LZ77 is a very old compression algorithm. It isn't the most optimal, but it's the spark for a whole generation of compression systems and a very nice one to look at for a side project. I thought I'd list some observations I found interesting.

  • Compressing jpeg files with this implementation of LZ77 actually make it larger than the original file!

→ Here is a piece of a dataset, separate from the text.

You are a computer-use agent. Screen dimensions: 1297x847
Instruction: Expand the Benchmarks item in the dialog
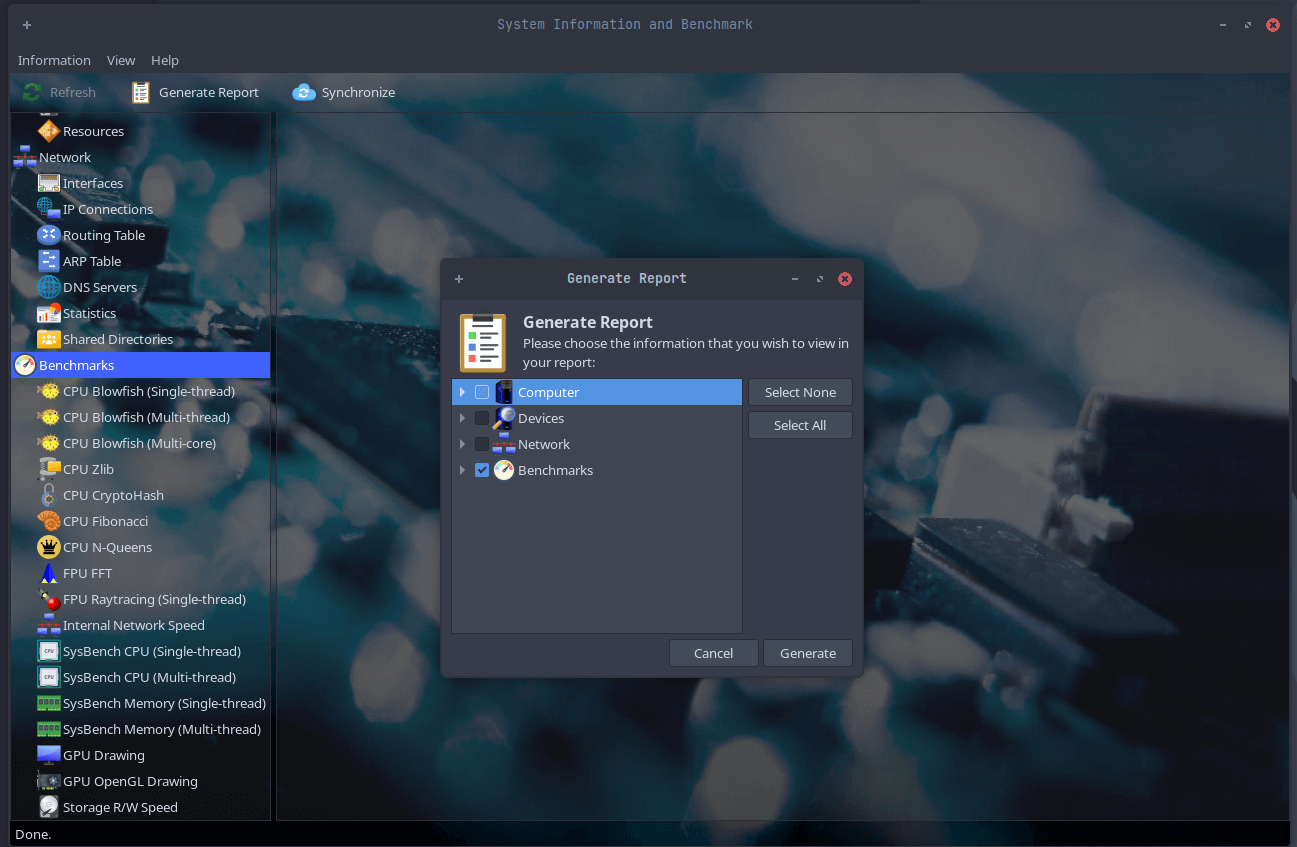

It makes sense when you think about it. The sliding window is equivilent to a look up table (LZ78 showed this, citations when I have the spoons), so the thing making it compress like it does is Run Length Encodings (RLEs). The overhead for each compression packet will always be larger than the token assigned to the packet, so you only start to get returns once the prefix entries reference RLEs larger than storage overhead for each packet. I calculate the overhead for an 8 bit token to amount to a minimum overhead 48 bits, which means the prefix must be above 4 characters to actually give a reduction in storage requirements. Calculations are based on the assumption that each compression packet is stored as "T,S,E" where T is the token (8 bits), S (8 bits) is the prefix start index in the current sliding window frame and E (8 bits) is end index offset from S of the prefix. Those three pieces of data give 24 bits, the other 24 bits are the comma seperators and the terminator for each packet (newline, space etc). Anyway, the point I'm making is that JPEGs use much much more sophisticated compression strategies (plural!) in comparison to LZ77 which means the compressed output contains virtually no RLE blocks. I don't know a great deal about JPEG so far, but what I've read is exciting and I hope I can start taking those algorithms apart too.